Canada’s unity and strength shone during trade negotiations

As I head to my hometown of Windsor, Ont., to spend the holiday weekend with family, it occurs to me just how much we have to be thankful for.

The city joins communities across the country in letting out a collective sigh of relief that the United States-Mexico-Canada Agreement (USMCA) negotiations are behind us.

There may have been those who viewed the renegotiation of our trilateral trade agreement impassively, but for many the experience was an absolute terror. Some lived in fear that one misstep could destabilize entire regional economies and, in turn, livelihoods.

In announcing the details of the agreement in principle this past Monday, Foreign Affairs Minister Chrystia Freeland called out Windsor by name — one of just two municipalities to be specifically mentioned at the press conference.

Later in the week Prime Minister Justin Trudeau made time for a two-day visit to the city celebrating the construction kickoff of the Gordie Howe International Bridge.

Trade negotiations with the Donald Trump administration have been difficult and unpredictable. The president wagered the auto industry as if our intertwined economies would not both take the hit if we didn’t all get this right.

From the moment Trump initiated trade renegotiations, Windsor has held its breath — unwillingly strapped into a nauseating roller-coaster directed by the erratic whims of the president himself. And an emotional roller-coaster it was for the motor city.

At 23-years-old, NAFTA was in need of modernization. Our prime minister aimed high and held true to his commitment that he would only sign an agreement that was good for Canadians.

The result is a quite progressive trade agreement. It includes an environment chapter and a labour chapter defending the rights of workers with consideration to gender-based discrimination. And while it didn’t garner its own chapter as advocates initially hoped, language on Indigenous rights was included.

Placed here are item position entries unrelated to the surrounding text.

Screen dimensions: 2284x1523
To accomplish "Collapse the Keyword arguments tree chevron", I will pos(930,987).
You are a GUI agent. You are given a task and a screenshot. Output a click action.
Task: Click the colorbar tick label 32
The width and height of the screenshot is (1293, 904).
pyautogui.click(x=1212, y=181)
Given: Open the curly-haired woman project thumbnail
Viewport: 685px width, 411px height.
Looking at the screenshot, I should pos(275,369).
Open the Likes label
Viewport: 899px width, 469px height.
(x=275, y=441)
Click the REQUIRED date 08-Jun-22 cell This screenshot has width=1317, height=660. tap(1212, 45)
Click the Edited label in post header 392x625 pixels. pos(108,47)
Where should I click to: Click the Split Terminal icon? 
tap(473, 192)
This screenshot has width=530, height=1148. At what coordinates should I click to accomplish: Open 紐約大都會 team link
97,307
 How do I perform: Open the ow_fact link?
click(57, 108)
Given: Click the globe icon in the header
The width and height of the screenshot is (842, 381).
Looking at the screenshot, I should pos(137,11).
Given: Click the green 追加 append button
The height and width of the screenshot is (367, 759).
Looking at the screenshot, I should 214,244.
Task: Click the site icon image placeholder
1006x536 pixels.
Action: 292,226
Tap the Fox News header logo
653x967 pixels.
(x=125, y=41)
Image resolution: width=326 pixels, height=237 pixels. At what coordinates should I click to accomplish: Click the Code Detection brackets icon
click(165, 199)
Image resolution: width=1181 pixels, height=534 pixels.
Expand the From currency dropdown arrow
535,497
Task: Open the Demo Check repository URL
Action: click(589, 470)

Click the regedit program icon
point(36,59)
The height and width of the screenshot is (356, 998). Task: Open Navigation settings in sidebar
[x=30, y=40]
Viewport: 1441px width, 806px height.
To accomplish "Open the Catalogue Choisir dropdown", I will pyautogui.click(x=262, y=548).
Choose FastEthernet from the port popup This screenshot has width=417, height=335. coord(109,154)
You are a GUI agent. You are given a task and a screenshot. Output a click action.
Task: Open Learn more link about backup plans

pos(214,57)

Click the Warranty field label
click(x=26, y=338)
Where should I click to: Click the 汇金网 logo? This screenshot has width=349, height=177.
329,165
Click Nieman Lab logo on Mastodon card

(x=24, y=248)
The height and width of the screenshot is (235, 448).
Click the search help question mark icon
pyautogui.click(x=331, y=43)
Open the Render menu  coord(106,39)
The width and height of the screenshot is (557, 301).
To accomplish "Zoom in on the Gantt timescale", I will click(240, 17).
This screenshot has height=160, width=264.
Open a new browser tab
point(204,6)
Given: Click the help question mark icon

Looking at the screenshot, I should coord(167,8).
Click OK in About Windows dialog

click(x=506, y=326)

Not every industry came out unscathed. Dialogues will continue on the appropriate compensation for impacted supply managed sectors, and steel tariffs remain in force for the foreseeable future.

That said, the negotiation of this agreement was a rare endeavour in multi-partisan Canadian collaboration.

Academics, political representatives from all levels of government, labour leaders, and industry leaders alike respectfully contributed to this largely successful outcome.

Former Prime Minister Brian Mulroney actively supported the efforts, helping to ensure our neighbours to the south saw a united Canadian front.

Opposition members collaborated for the best outcomes on labour inclusion. Essex MP Tracey Ramsey of the NDP pushed like only a former auto line worker could. She advocated fiercely throughout negotiations and was appropriately thanked by Freeland for her contributions and partnership on trade during question period last week.

For a moment in time, our country, in all of her strength, came together shoulder to shoulder with purpose.

But as we move forward, we can’t forget how much we owe to Freeland for this hard-fought agreement. It was remarkable to see her lead the negotiations from the Canadian front.

She stayed calm, communicative and straightforward to Canadians throughout the process. She was joined by a thoughtful and persistent group of journalists who uncovered and shared the story with us along the way.

And still, in September, at the height of negotiations, I watched her greeted by a thunderous standing ovation at Toronto’s Koerner Hall for the Women in the World Summit. The room full of powerful Canadian women from all walks of life roared in appreciation for her leadership.

No one would have faulted her for breaking her commitment to speak, considering the pace of negotiations at the time. But she showed up, and brilliantly engaged in an honest dialogue about populism and its role in the shaping of our society today.

Trudeau vowed as we entered negotiations that, “We would remain united. And ultimately, we’d emerge stronger.” Stronger we have emerged. Freeland carried out this trade mission admirably. She led with refreshing authenticity while remaining true to Canadian values.

Trudeau called USMCA the largest task carried out by a cabinet minister in a generation. I would agree. And I have a feeling she’s just getting started.